Makola Market14 Scaled 1 Makola Market14 Scaled 1 Makola Market14 Scaled 1 Ghana's economy has shown signs of recovery and stability in recent months

Wed, 5 Nov 2025 Source: www.ghanaweb.com

GhanaWeb Feature by Sisl Prempeh

Ghana’s inflation rate fell to 8.0 percent in October 2025, representing a notable decline from 9.4 percent in September 2025.

According to latest figures from the Ghana Statistical Service (GSS) on Novermber 5, 2025, this marks the tenth consecutive monthly decline, representing a 1.4 percentage point drop. The trend signals relief for businesses and consumers grappling with high living costs and could boost market confidence.

The GSS described the decline as a sign of progress toward macroeconomic stability, attributing it to ongoing efforts to strengthen the cedi, supported by the Bank of Ghana’s recent monetary policy rate cut.

What does this mean for the economy and businesses?

The decline in inflation offers relief for consumers burdened by rising prices in key sectors such as food and transportation.

For businesses, the drop suggests stabilisation in operating conditions, easing cost pressures and improving profit margins, especially in retail and manufacturing.

However, some market watchers caution that continued sharp declines could indicate weakening consumer demand, potentially leading to reduced sales volumes.

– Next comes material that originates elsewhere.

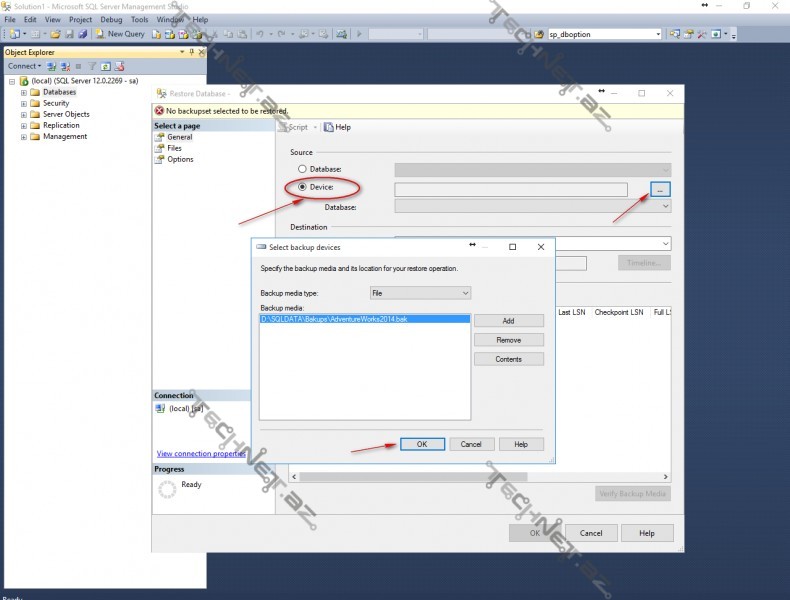This screenshot has height=600, width=790.
Task: Click the Add button for backup media
Action: point(508,321)
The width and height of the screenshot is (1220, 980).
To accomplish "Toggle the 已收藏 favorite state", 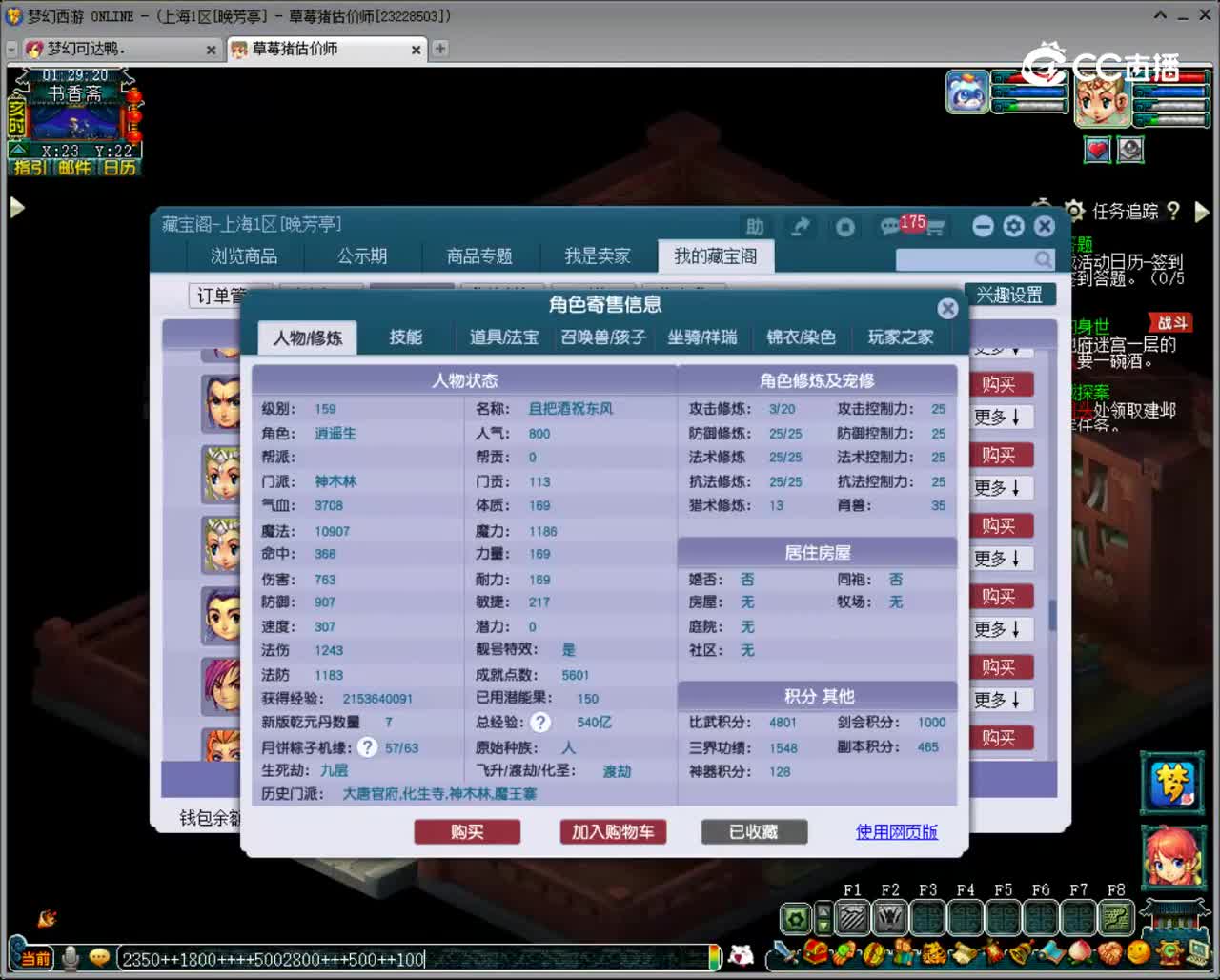I will [x=754, y=831].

For consumers, lower inflation must translate into a reduced cost of living and greater ease in managing household budgets. It also raises the likelihood of interest rate reductions, which would lower borrowing costs and stimulate capital investment.

What’s driving the decline in inflation?

Government Statistician, Dr Alhassan Iddrisu, attributed the decline to several factors, including exchange rate stability, reduced import costs, and improved food supply following a strong harvest season.

The cedi’s relative stability, supported by enhanced foreign exchange reserves and sustained investor confidence, has helped curb import-driven price increases. Fiscal consolidation efforts, including stricter expenditure controls and streamlined public spending, have also played a key role.

Also, stable energy prices and moderate adjustments in transport fares and food prices further contributed to the slowdown in the Consumer Price Index (CPI).

Impact on consumers and businesses

The latest figures bring much-needed relief after years of price hikes that eroded purchasing power. Consumers are experiencing slight improvements in affordability, particularly in essentials like food, clothing, and utilities.

For businesses, a lower inflation environment reduces cost uncertainties, enabling firms to plan operations, manage inputs, and forecast profits more accurately. Sectors such as manufacturing, retail, and construction are expected to benefit most, as disinflation often comes with cheaper credit, stable exchange rates, and renewed investor confidence.

Monetary policy outlook

The Bank of Ghana’s Monetary Policy Committee (MPC) recently reduced the policy rate to 21 percent in response to sustained disinflationary trends, a move that signals growing optimism about the country’s economic outlook.

A lower policy rate typically leads to reduced lending rates, which could ease borrowing costs for households and businesses, spurring investment and job creation.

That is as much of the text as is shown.